[BEGIN Excerpt]

Will the Rest of the World Remain a Failure at Fracking?

Will the Rest of the World Remain a Failure at Fracking?

Lingering environmental concerns aside, hydraulic fracturing -- aka, fracking -- has generally been good to the U.S.

Natural gas prices have dropped to less than a third of their pre-fracking levels, benefiting both those whose power is derived from the clean-burning hydrocarbon and industrial companies -- such as Dow Chemical -- that use it as a feedstock. And as the technology has morphed to the creation of several key unconventional oil plays, our nation's need to import black gold from frequently unstable countries has plummeted.

Try as they might ...
But outside of North America, how many other global locations have you heard about where fracking is beginning to have an even remotely similar effect? Oh, sure, lots of places have high hopes for its successful application, but in most of those spots, hope and reality are thus far very different phenomena.

Still, it's worth asking whether the U.S. is likely to remain fracking's primary beneficiary.

There was some surprising success demonstrated during 2011 in England, where privately held Cuadrilla Resources used fracking to find gas along the country's northern coast. But when a pair of small earthquakes followed close behind, the government ordered a moratorium on fracking.

Earlier this summer, Cuadilla was able to initiate operations in the village of Balcombe in West Sussex, south of London. But by early this week, environmental demonstrations had caused the company to pack up its tools and clear the site. It's noteworthy that Cuadrilla is chaired by Lord John Browne, until 2007 the CEO of BP .

A Polska exodus
Not long ago, there was a lot of optimism for fracking in Poland. A number of western companies had initiated operations, and the hope was that gas discoveries would be sufficiently sizable to extricate the country from a dependence on Russian supplies. But now, Marathon and several other companies have pulled out of Poland after coming up dry in their exploratory efforts. Chevron is virtually alone among U.S.-based companies continuing to dig in the country.

Today, Chevron is also among those crossing corporate fingers regarding the potential for unconventional drilling in Argentina's promising Vaca Muerta play. And you may be surprised to find out OPEC kingpin Saudi Arabia is contemplating a fracking program. The difficulty there lies in the thirsty nature of fracking, with millions of gallons of water often required to frack a single well. It likely won't shock you to learn that the desert kingdom is hardly awash in aqua.

[END Excerpt]

-- Task requirements --
Transcribe the fracking article from "Still, it's worth" to "CEO of BP .".

[BEGIN Information provided]

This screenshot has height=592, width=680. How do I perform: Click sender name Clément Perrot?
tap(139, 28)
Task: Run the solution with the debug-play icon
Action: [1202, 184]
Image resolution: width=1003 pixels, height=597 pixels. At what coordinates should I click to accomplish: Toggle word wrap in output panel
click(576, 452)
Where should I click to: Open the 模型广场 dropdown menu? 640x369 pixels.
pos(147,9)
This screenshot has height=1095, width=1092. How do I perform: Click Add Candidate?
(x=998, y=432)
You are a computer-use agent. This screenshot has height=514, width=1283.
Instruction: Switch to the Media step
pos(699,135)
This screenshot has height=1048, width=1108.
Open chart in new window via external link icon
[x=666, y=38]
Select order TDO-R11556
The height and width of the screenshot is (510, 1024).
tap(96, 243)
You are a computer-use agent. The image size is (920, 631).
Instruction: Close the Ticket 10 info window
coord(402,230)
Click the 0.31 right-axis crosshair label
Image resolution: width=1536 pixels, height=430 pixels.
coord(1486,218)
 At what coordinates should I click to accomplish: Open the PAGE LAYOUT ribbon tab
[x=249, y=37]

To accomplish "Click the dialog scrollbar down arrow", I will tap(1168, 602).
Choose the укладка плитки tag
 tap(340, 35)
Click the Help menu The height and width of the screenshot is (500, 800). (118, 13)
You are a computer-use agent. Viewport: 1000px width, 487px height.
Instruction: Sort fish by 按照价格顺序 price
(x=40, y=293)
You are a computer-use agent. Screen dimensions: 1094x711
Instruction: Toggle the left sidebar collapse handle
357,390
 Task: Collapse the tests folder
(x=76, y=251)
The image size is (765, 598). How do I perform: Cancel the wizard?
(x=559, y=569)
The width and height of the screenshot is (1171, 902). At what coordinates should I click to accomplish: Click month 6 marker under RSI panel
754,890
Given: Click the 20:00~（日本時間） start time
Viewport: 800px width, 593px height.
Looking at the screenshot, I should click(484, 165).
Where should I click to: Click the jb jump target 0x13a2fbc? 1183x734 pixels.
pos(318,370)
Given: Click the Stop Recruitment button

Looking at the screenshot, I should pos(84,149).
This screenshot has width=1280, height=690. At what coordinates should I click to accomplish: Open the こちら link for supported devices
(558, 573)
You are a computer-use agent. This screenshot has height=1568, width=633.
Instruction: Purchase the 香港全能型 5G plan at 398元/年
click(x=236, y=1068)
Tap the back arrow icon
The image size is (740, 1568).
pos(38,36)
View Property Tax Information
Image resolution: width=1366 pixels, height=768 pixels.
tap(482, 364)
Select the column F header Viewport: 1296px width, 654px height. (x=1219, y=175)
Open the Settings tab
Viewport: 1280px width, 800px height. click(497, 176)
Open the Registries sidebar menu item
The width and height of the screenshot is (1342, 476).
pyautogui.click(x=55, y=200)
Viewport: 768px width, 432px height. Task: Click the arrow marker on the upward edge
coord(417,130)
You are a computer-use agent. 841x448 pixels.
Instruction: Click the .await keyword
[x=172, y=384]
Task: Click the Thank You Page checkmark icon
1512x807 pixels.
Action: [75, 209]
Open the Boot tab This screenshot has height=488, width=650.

[END Information provided]

-- Solution to the exercise --
Still, it's worth asking whether the U.S. is likely to remain fracking's primary beneficiary.

There was some surprising success demonstrated during 2011 in England, where privately held Cuadrilla Resources used fracking to find gas along the country's northern coast. But when a pair of small earthquakes followed close behind, the government ordered a moratorium on fracking.

Earlier this summer, Cuadilla was able to initiate operations in the village of Balcombe in West Sussex, south of London. But by early this week, environmental demonstrations had caused the company to pack up its tools and clear the site. It's noteworthy that Cuadrilla is chaired by Lord John Browne, until 2007 the CEO of BP .